● EXERCISE INPUTS

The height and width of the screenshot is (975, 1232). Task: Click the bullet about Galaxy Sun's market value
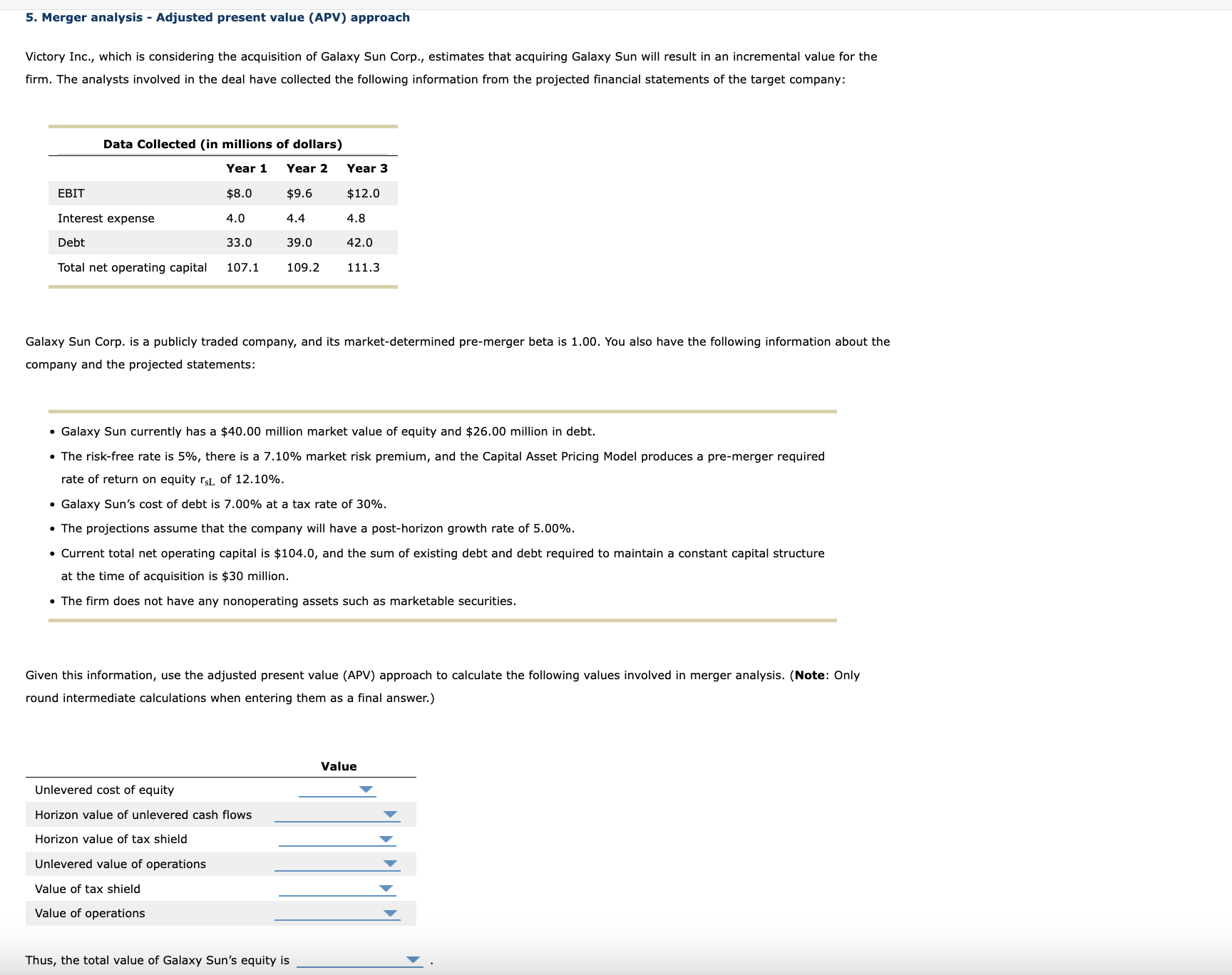(327, 430)
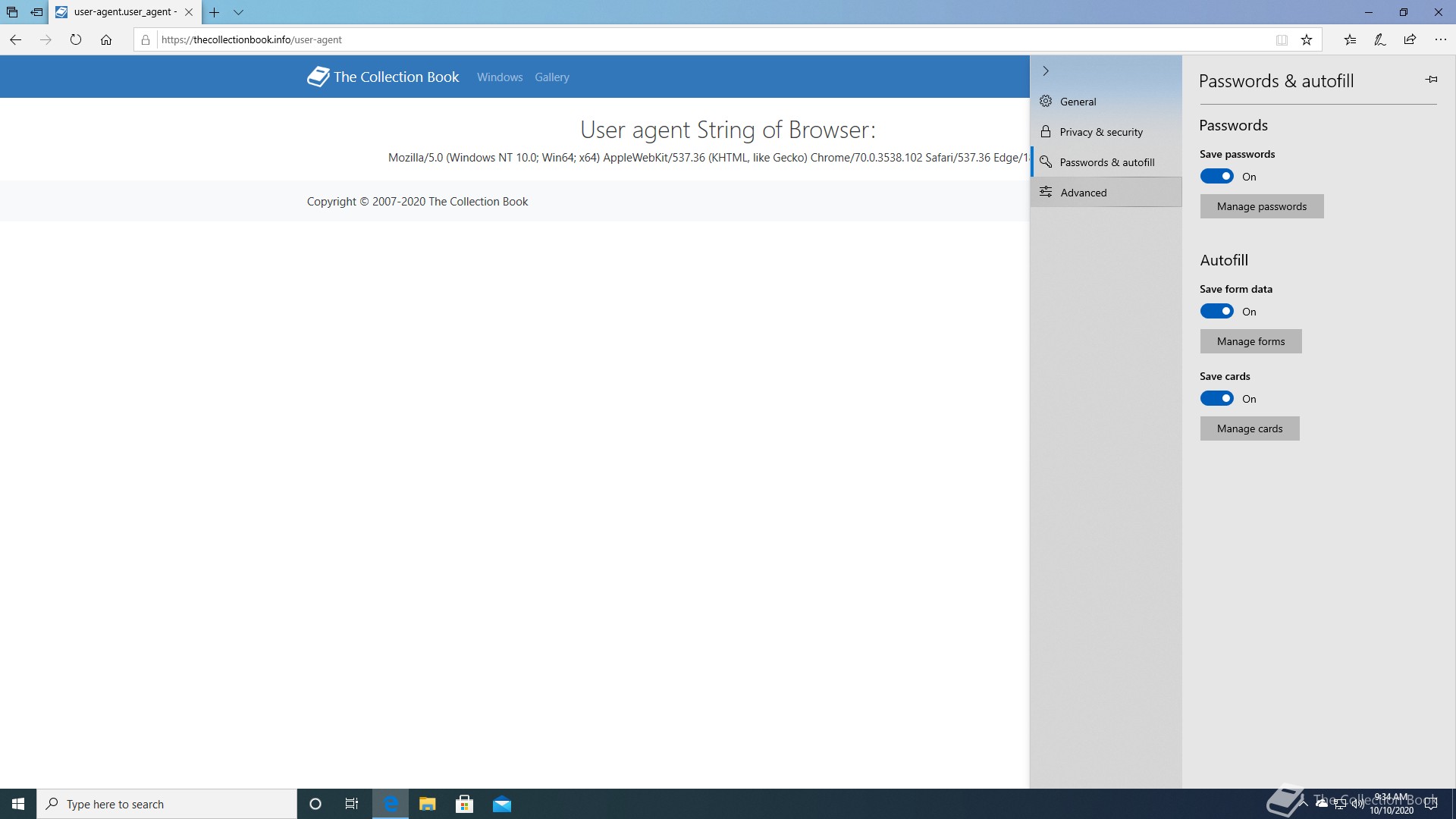
Task: Click the Refresh page icon
Action: click(x=76, y=39)
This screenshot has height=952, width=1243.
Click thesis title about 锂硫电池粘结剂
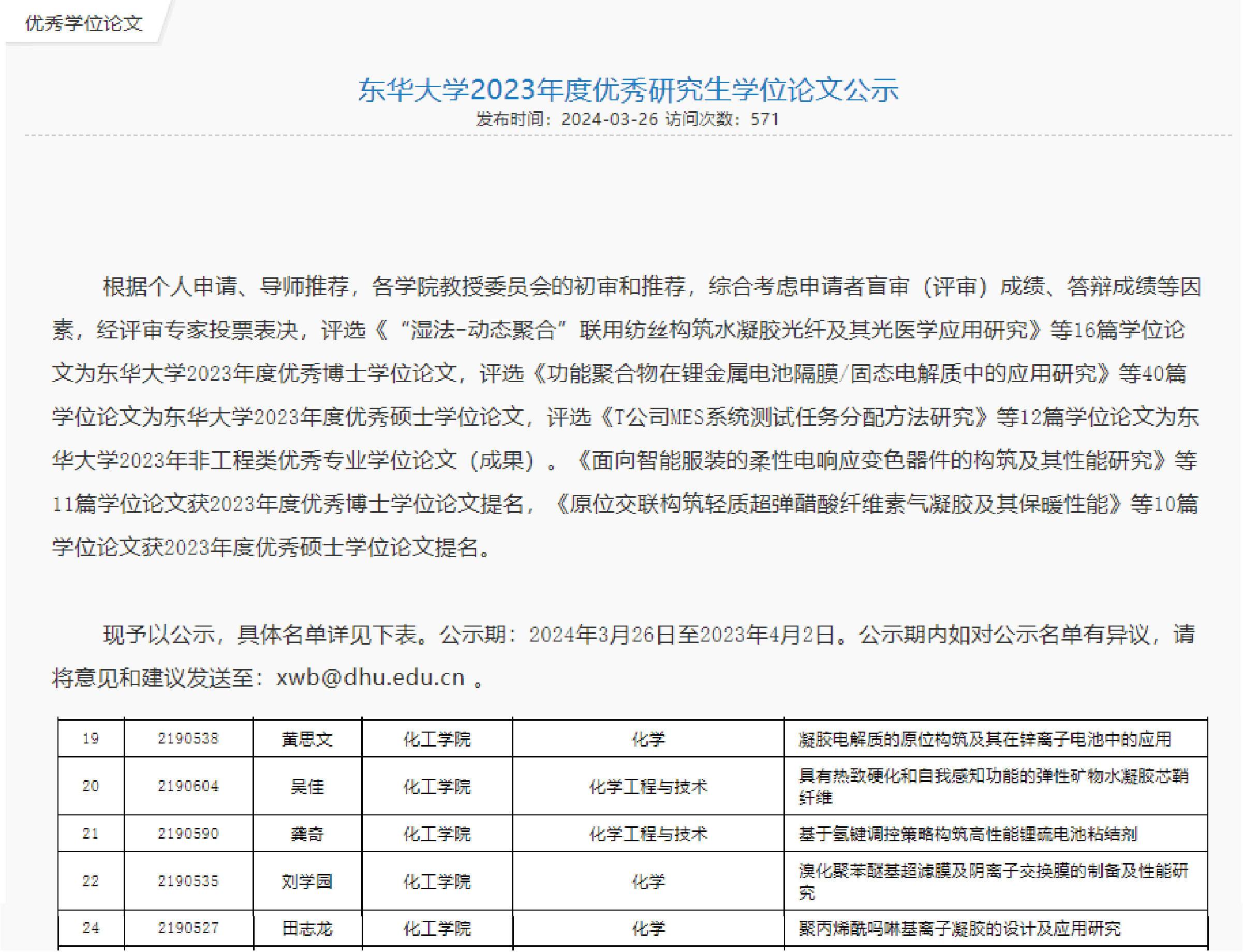coord(968,834)
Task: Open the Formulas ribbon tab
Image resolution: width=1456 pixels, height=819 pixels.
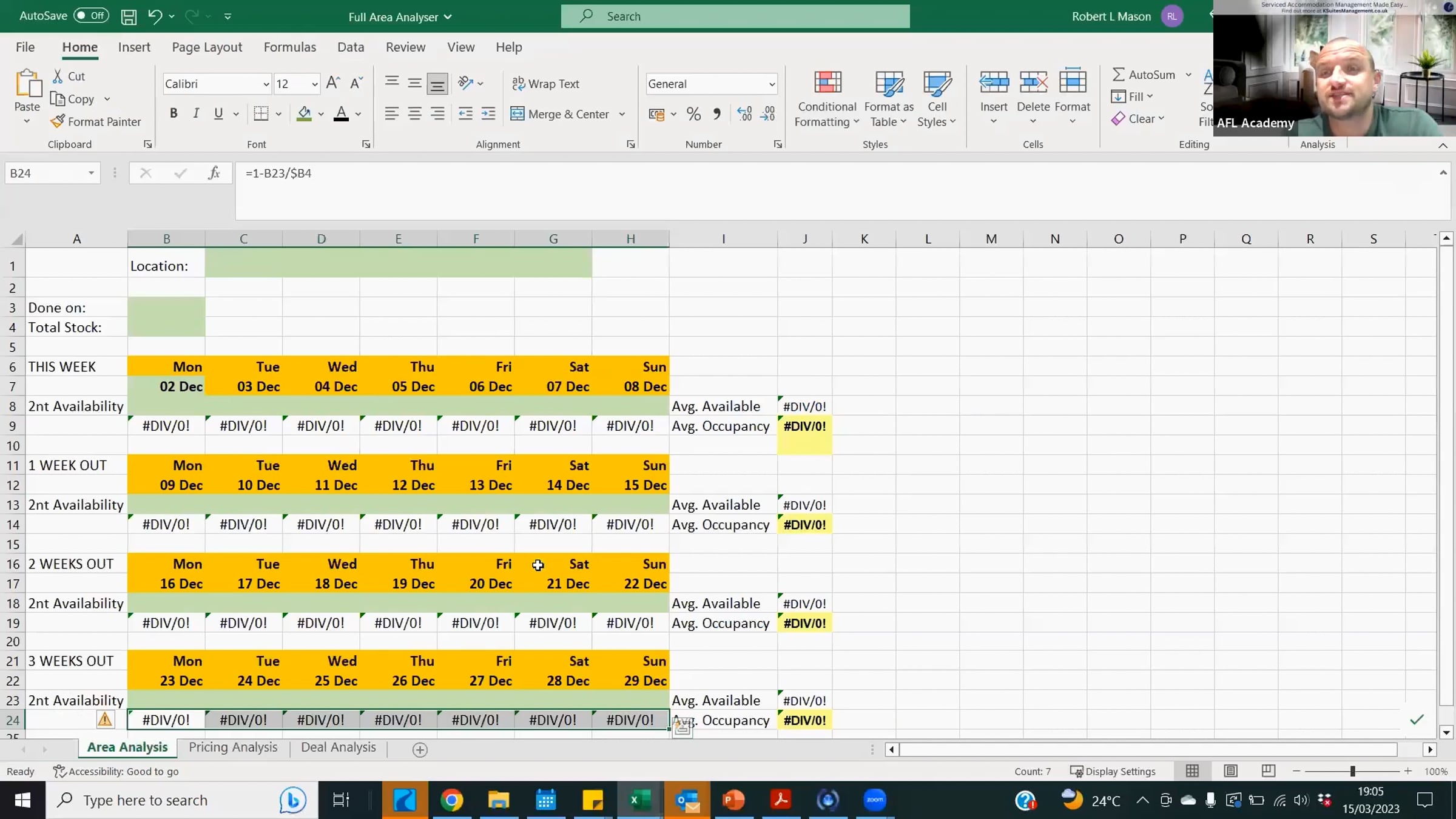Action: click(289, 47)
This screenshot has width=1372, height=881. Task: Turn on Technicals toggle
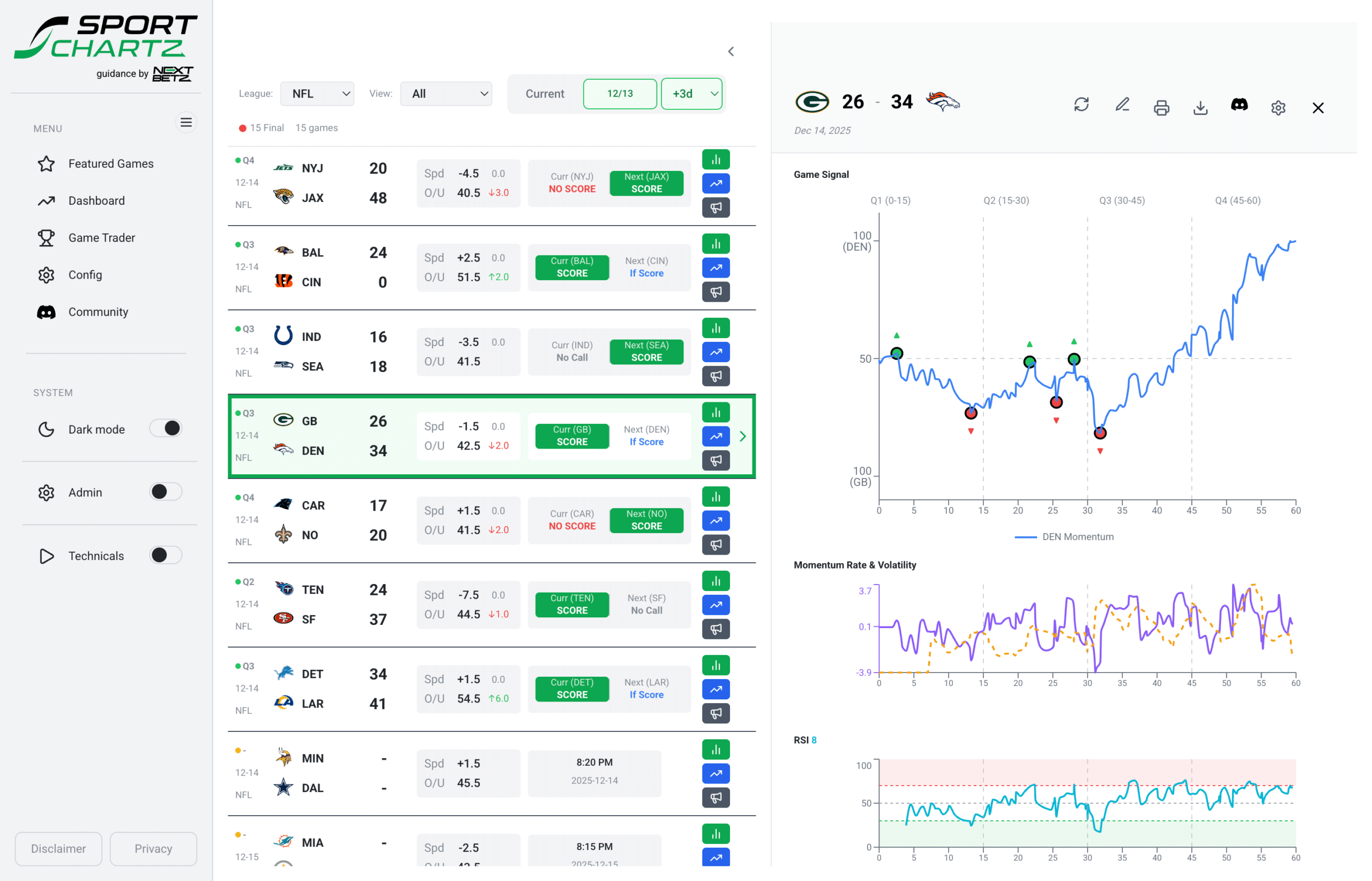pos(166,556)
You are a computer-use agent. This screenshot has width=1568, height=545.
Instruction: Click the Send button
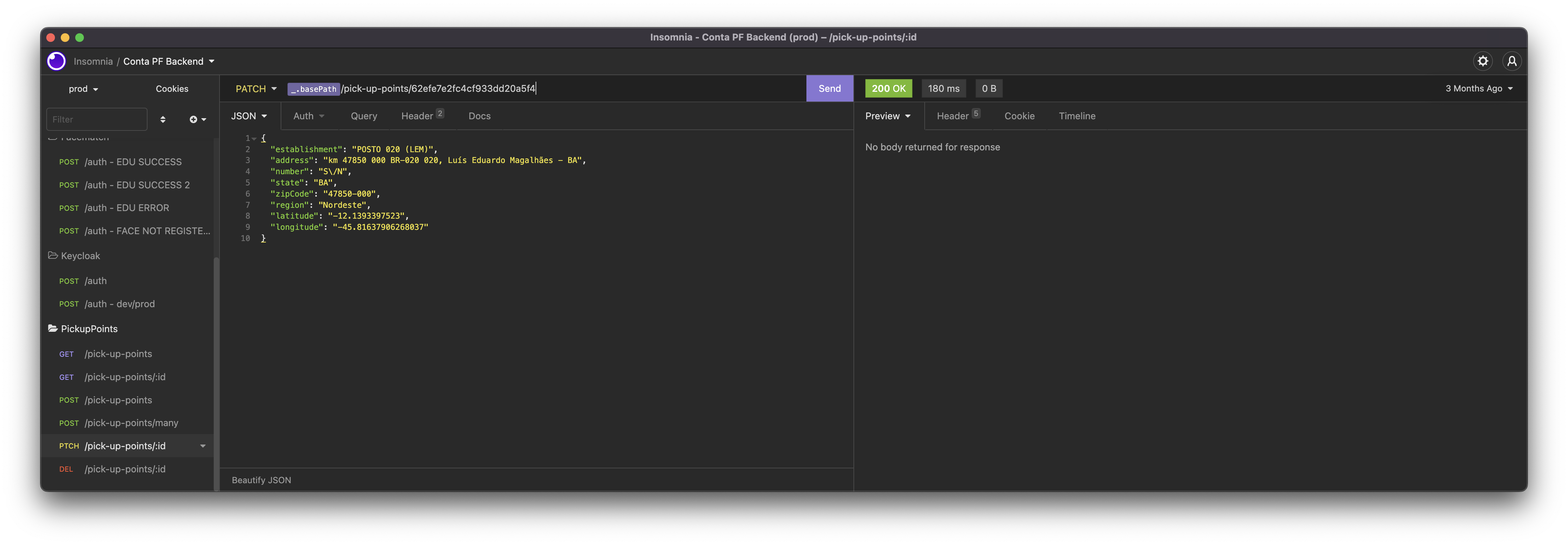pos(829,89)
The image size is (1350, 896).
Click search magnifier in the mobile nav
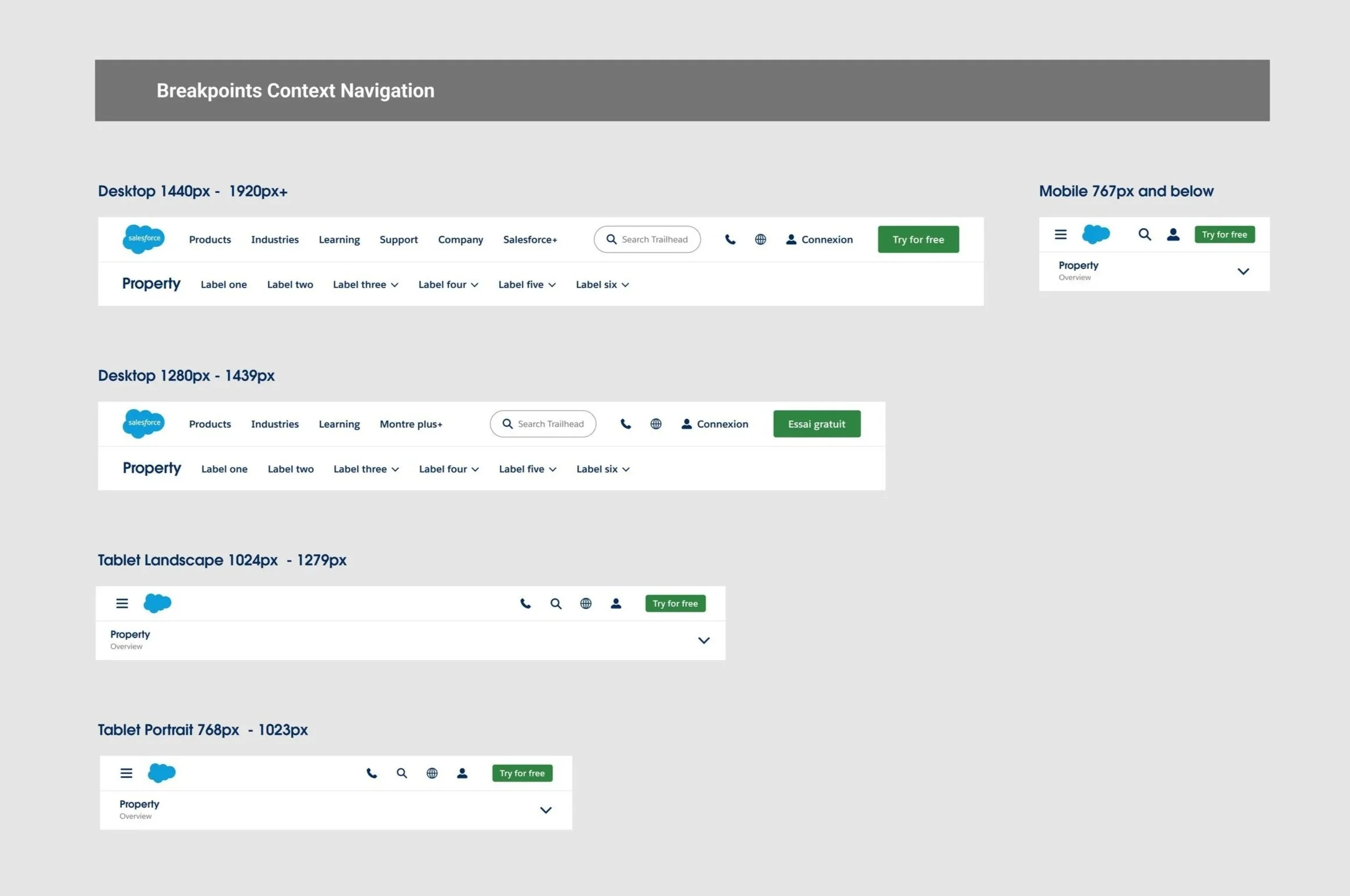click(1144, 234)
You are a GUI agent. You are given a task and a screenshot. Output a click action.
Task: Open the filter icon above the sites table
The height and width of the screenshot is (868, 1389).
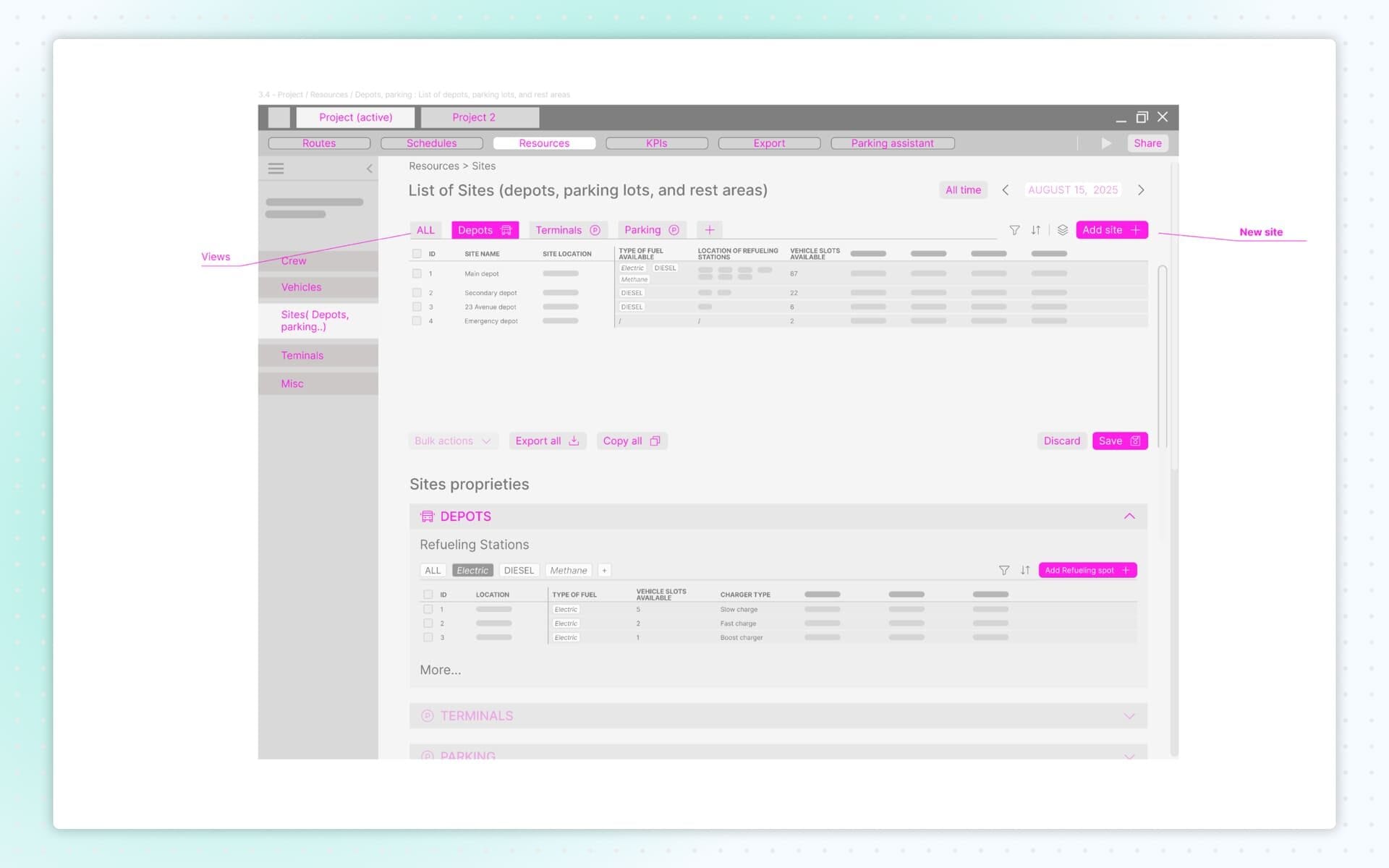[1014, 230]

● ABOUT THIS TASK
Pick out, from the lines above, every one that contains the string "Open".

● SOLUTION TO THE PROBLEM
Task: Open the Formulas ribbon tab
Task: Open the filter icon above the sites table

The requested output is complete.